Taking a deep breath, I relaxed my hunched-up shoulders, made little circles with my head to loosen up my neck, and plunged in. Time to get this Christmas card started, though it didn’t feel like it would be any easier than last year’s card – the emptiness still echoed in my heart. “Let’s see which photos look good, how ‘bout, Bear?” I dragged a couple of photos into the card template. So far, so good. Our kitties, Katje and Rafael, looked cute curled up under the Christmas tree. My girl fairly beamed perched on Santa’s knee, the two looking for all the world like long-lost, but finally reunited, BFFs.
Looks good, I thought to myself. Then I dragged the photo of the two of us into the template and I wanted to bury my face in my hands. I sighed.
“What, Mama? What’s wrong?”
“I don’t know, Beary. I just look so…” I paused, searching for the right word, “…sad.”
“No, you don’t,” she insisted, already bored with this excruciatingly slow card-designing process and not anxious to pose for any more photos. “See? You’re smiling.”
And so I was. At least my mouth was. But my eyes? My eyes looked empty, lost, shadowed. Sad.
I looked up at the corkboard hanging over the desk. Christmas card photos from years past were tacked up there, and the three of us – Kevin, the Bear, and me – we looked so happy. You could almost hear the laughter ringing out from the candy-cane frame in one, and Beary looked as if she’d jump out of the photo for a big hug in another. Listen closely and the strains of a Christmas song echoed: “It’s the hap-happiest season of all…”
In all of those photos, my eyes lit up, sparkled, shone with love. Mostly because I was giggling at the silly antics my two photo-phobic goofballs got up to between shots. Both of them whined and fussed and dragged their feet as I set up the tripod and background, but as soon as I’d set the timer on the camera, the goofy faces began. Eyes crossed or fingers stuck in noses or tongues sticking out – they’d laugh and cut up and I’d helplessly, laughingly, beg, “C’mon, guys! Just a nice smile in this one, and we’ll be done. Okay?” It was like herding cats. And you can see it in the photos. You can see the barely-contained hilarity, the big guffaw of laughter that burst out after the camera flashed. You can see how very much love can be captured in just a fraction of a second, and when you multiply just that fraction of a second of love by all the seconds and minutes and hours we were together – well, that’s just a mind-boggling amount of love.

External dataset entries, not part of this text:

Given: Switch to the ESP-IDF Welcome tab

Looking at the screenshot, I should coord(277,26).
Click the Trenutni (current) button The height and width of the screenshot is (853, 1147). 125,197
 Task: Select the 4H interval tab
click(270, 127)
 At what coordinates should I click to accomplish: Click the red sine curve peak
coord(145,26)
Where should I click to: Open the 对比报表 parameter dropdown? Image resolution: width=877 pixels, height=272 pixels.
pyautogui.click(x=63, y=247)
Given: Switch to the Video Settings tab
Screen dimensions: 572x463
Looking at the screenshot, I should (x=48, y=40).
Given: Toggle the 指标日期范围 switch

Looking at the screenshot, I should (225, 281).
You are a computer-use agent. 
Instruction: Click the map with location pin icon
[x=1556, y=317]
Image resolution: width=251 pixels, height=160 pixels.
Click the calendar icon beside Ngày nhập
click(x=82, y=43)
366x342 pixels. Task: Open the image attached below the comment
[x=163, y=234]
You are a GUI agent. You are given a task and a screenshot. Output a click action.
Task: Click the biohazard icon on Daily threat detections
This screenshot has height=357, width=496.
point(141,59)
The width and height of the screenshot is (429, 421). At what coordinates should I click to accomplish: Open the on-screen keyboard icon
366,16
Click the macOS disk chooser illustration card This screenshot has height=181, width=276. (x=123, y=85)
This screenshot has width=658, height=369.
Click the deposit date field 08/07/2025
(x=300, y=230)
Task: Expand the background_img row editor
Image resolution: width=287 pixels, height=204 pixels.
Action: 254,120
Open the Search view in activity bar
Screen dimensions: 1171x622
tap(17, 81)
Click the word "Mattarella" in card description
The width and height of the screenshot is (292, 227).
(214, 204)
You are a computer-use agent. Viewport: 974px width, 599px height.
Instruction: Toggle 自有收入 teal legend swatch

But now? Now I see the barely-contained grief, the under-eye ravages left from crying myself to sleep, the smile that tips the corners of my mouth but can’t quite convince the rest of my face to look happy. I see loneliness and sorrow and resignation. I see a me that I don’t recognize, because she looks nothing like the laughing wife and mother of Christmases past.
Ugh.
I thought — hoped — this year would be different. Last year was so hard; my grief was fresh and nothing felt right no matter how hard I tried for my girl. I was so relieved when Christmas was over and I could stop forcing the merriment. But the year flew by and now it’s Christmas again and I cry out, “God, help me!” because it doesn’t feel any different, any better, no matter how hard I try. I’ve gotten better at setting my grief aside sometimes, better at living this new life. But I still miss Kevin, more than probably anyone ever guesses when they see me out and about. I make candy, and sing carols, and buy presents, and carry on all our Christmas traditions, but never without thinking about the man who helped me create those very same traditions. The man who loved it all – from the magic of Santa to the miracle in the manger.
“Mama?” Her voice nudged me from my reverie. “Is the card almost done?”
I sighed. “Yeah, I think it’s as good as it’s gonna be.”
I looked at it again, the photo of the two of us. I saw my beautiful daughter, face glowing with her Daddy’s smile and her Daddy’s sparkling eyes, graceful and poised. But there in the black and white photo, winter trees bare behind us and no colors to distract, I saw something I’d missed before. The sad eyes were there, yes, always, but now I saw more. I saw a connection, two aching souls figuring out how to live with the bruises of grief. I saw the closeness the two of us have forged over the last twenty months, hard-earned through tears and misunderstandings and forgiveness and acceptance. I saw quiet beauty and immeasurable love. There wasn’t the merriment and mayhem of past Christmas card photos, but that’s okay – we’re just not there yet.
We’re in a place that God promised us, where He stays with us, loving and comforting and mourning and rejoicing. “The Lord will guide you always; he will satisfy your needs in a sun-scorched land and will strengthen your frame,” claims the prophet Isaiah (58:11 NIV). Or, in another, more poetic and beautiful translation from The Message, the passage tells us that God promises us “a full life in the emptiest of places.”
A full life in the emptiest of places.
A life with my girl doing the things her Daddy would love, if he were here with us. A life where we grow closer to each other and closer to God as we carry on in this world where something is missing.
Yes, a full life in the emptiest of places. I hope that’s what shows in our Christmas card this year.